Frank won a medal, in the last year of the war. His citation reads:
On 18 September 1918 south-east of Havrincourt, France, during an enemy counter-attack and throughout intense enemy fire, Second Lieutenant Young visited all posts, warned the garrisons and encouraged the men. In the early stages of the attack he rescued two of his men who had been captured and bombed and silenced an enemy machine-gun. Then he fought his way back to the main barricade and drove out a party of the enemy assembling there. Throughout four hours of heavy fighting this officer set a fine example and was last seen fighting hand-to-hand against a considerable number of the enemy.The medal was the Victoria Cross. Frank died, aged 22, and is buried at Hermies Hill British Cemetery, Pas-de-Calais.
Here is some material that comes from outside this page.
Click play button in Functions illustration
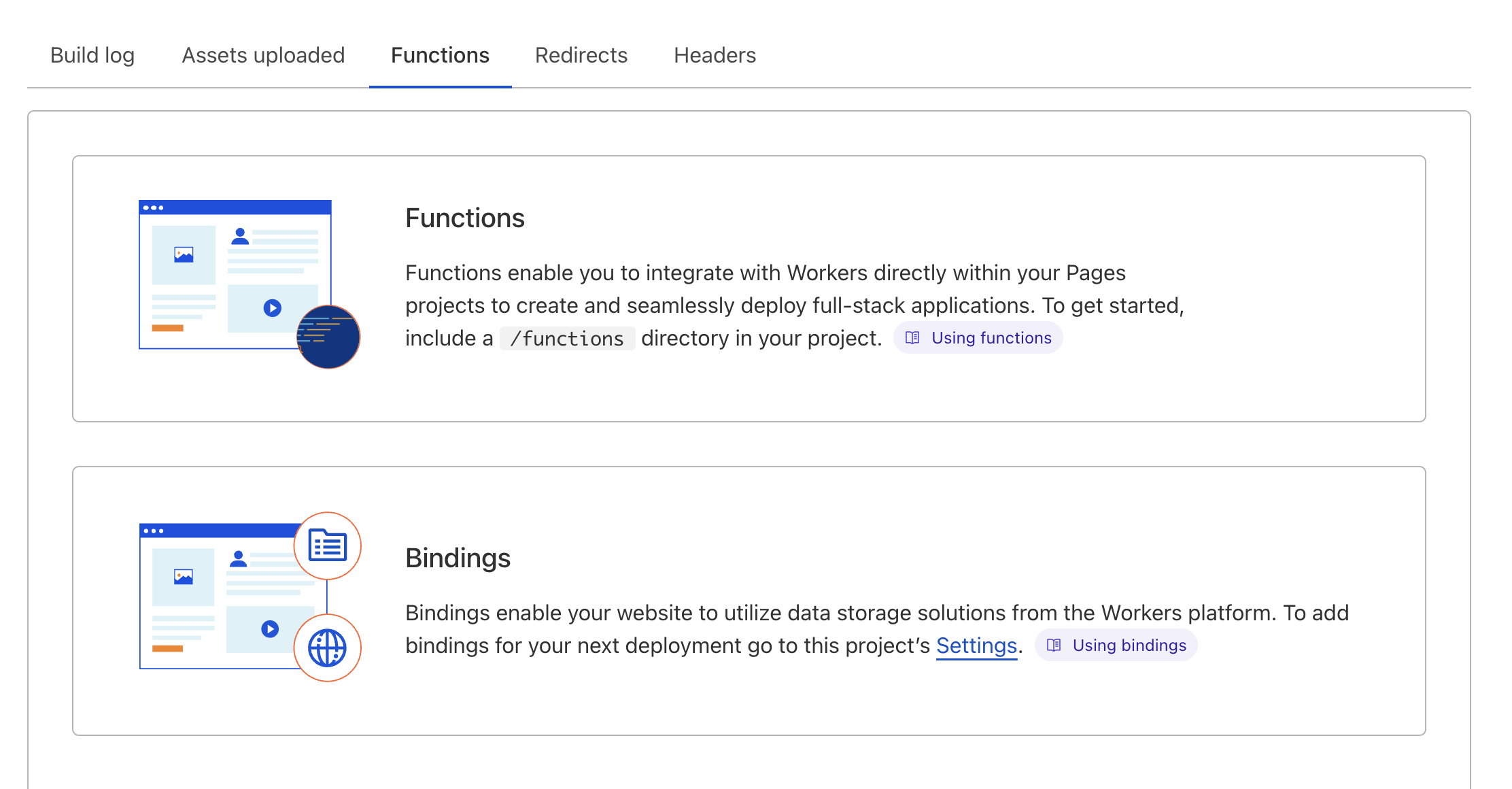 [x=273, y=308]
Here they are, waiting for the train at Letchworth station at the very start of the war (the woman in the white hat is my grandmother, the amazing Daisy, also a bookbinder and an active trades unionist). It looks like a renactment club outing, doesn't it? Funny how the "real thing" can look so banal. Even the caption is misspelled (or perhaps it's a feeble pun).
Apparently grandad (who died the year before I was born) would never talk about Frank's medal, except to say, "He earned it, boy, he earned it". Like my father after him, he had no patience with the sentimental, militarist aspects of Remembrance Day. Perhaps it sounds odd, but I always don't wear a poppy, in remembrance of him, Frank, and all the other poor devils, British, French, German, Austrian, Italian, Russian, and whoever else, who set out in uniform from stations at little towns all over Europe. It seems the least I can do.
3 comments:
It doesn't sound odd to me. I share the same view, Mike. My late step-father was still fighting the war, one or twice a week, in horrific night-time reenactments, captured and bound, each morning, in his saturated bedclothes.
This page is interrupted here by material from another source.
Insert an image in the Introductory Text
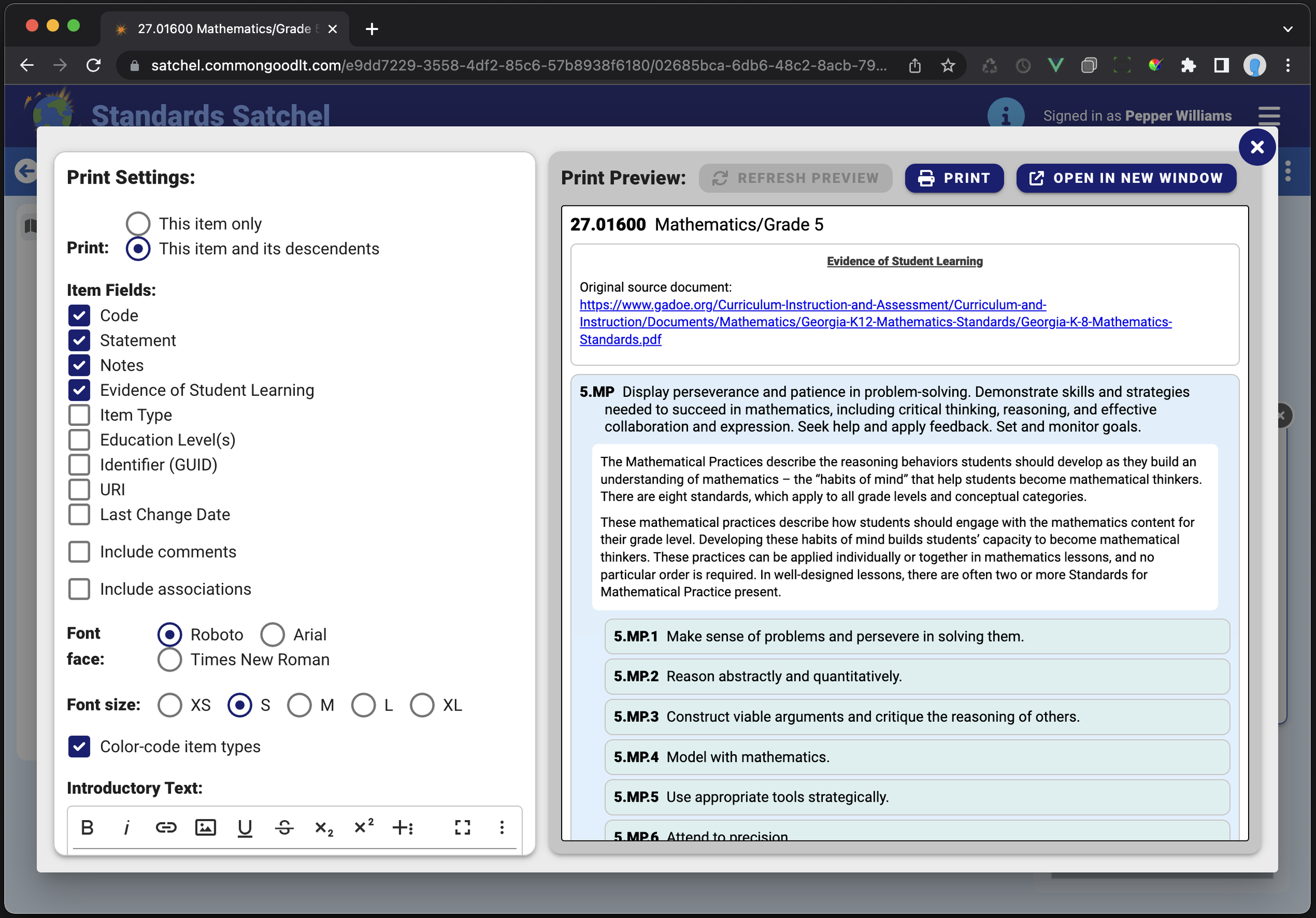This screenshot has height=918, width=1316. pos(206,827)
In later years, he was encouraged (not by me) to attend remembrance services, but I know that these were hollow occasions for him.
Would you believe, the word verification is thearmi?
"Would you believe, the word verification is thearmi?"
The slightly random mystic power of word verification is beginning to worry me... Is the internet trying to speak to us? If so, it needs to try harder!
Mike
For your information the originals of these photos, are in the Hertfordshire Archives (HALS) in Hertford. Plenty of other information and pictures on the Hertfordshire Regiment in WW1.
Frank Young came from Hitchin and his father was also a pre war territorial soldier. In the foyer of Hitchin town hall up on the left as you go in is a large plaque with all of the Hitchin men who won awards in the Great War.....dozens of them!
The Letchworth Company of the Battalion was the first to sustain casualties in the Regiment in November 1914.
Although the Hertfordshire Regiment only fielded one Battalion their 1914/18 record was exceptional including 2 VCs, plus plenty of DCMs and MMs...recruited mainly from Hertford, St Albans, Ware, Hitchin, Baldock, Watford etc.